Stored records
——

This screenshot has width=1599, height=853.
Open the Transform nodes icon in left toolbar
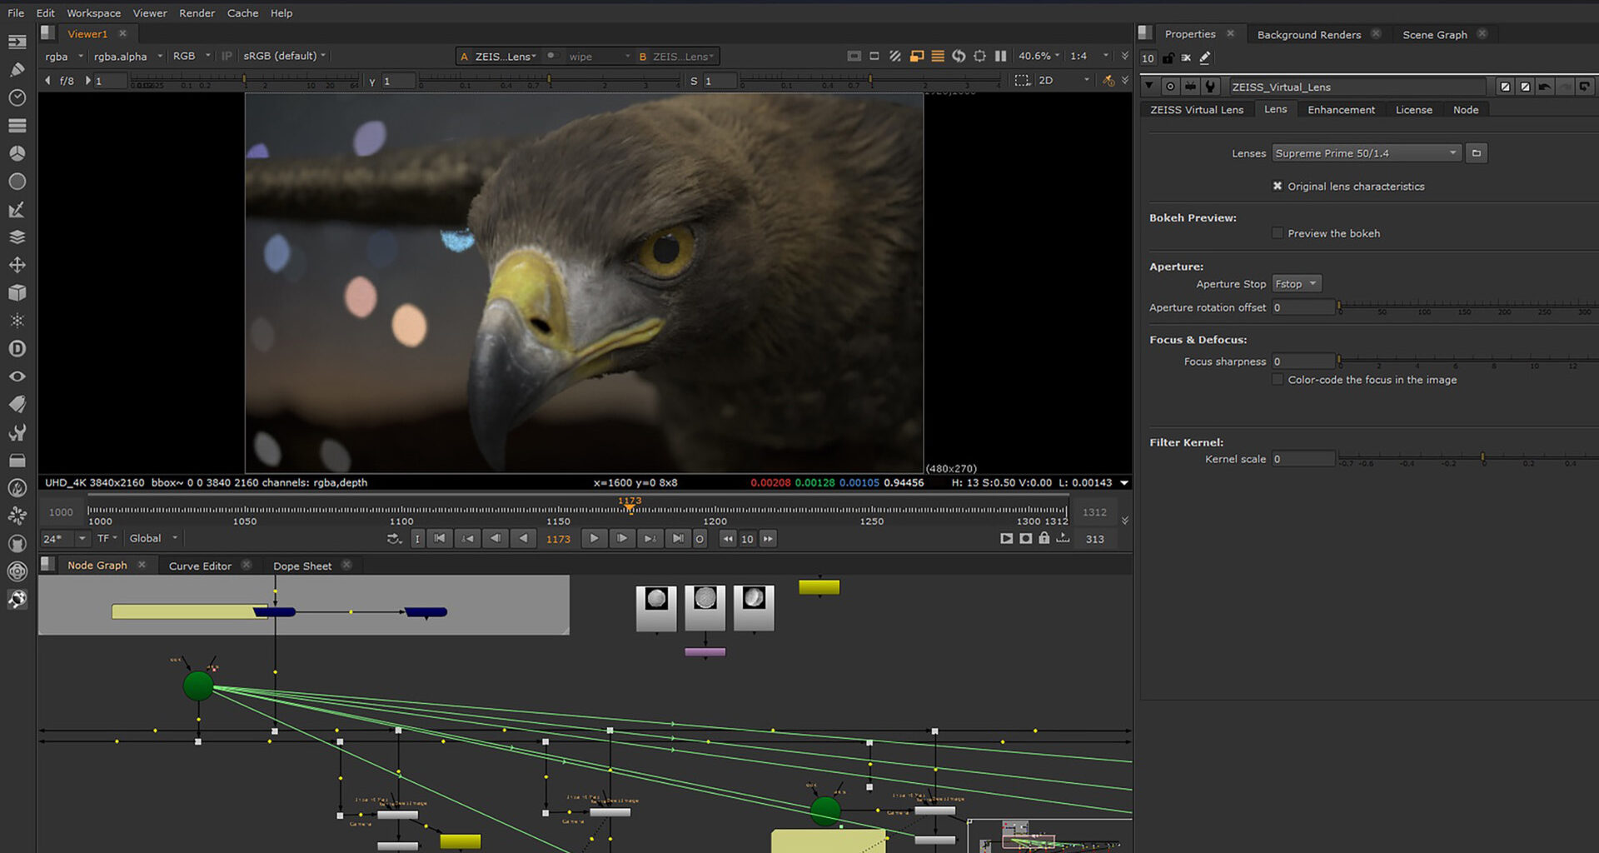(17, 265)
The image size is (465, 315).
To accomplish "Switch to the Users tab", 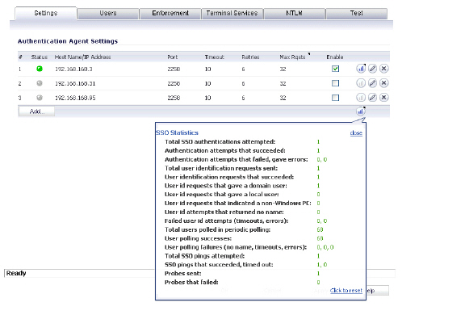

——

Your reply should restate the data above word for word and contain no pictures.

→ **EXERCISE RESULT**
This screenshot has width=1599, height=853.
Open the Transform nodes icon in left toolbar
(17, 265)
The image size is (465, 315).
To accomplish "Switch to the Users tab", 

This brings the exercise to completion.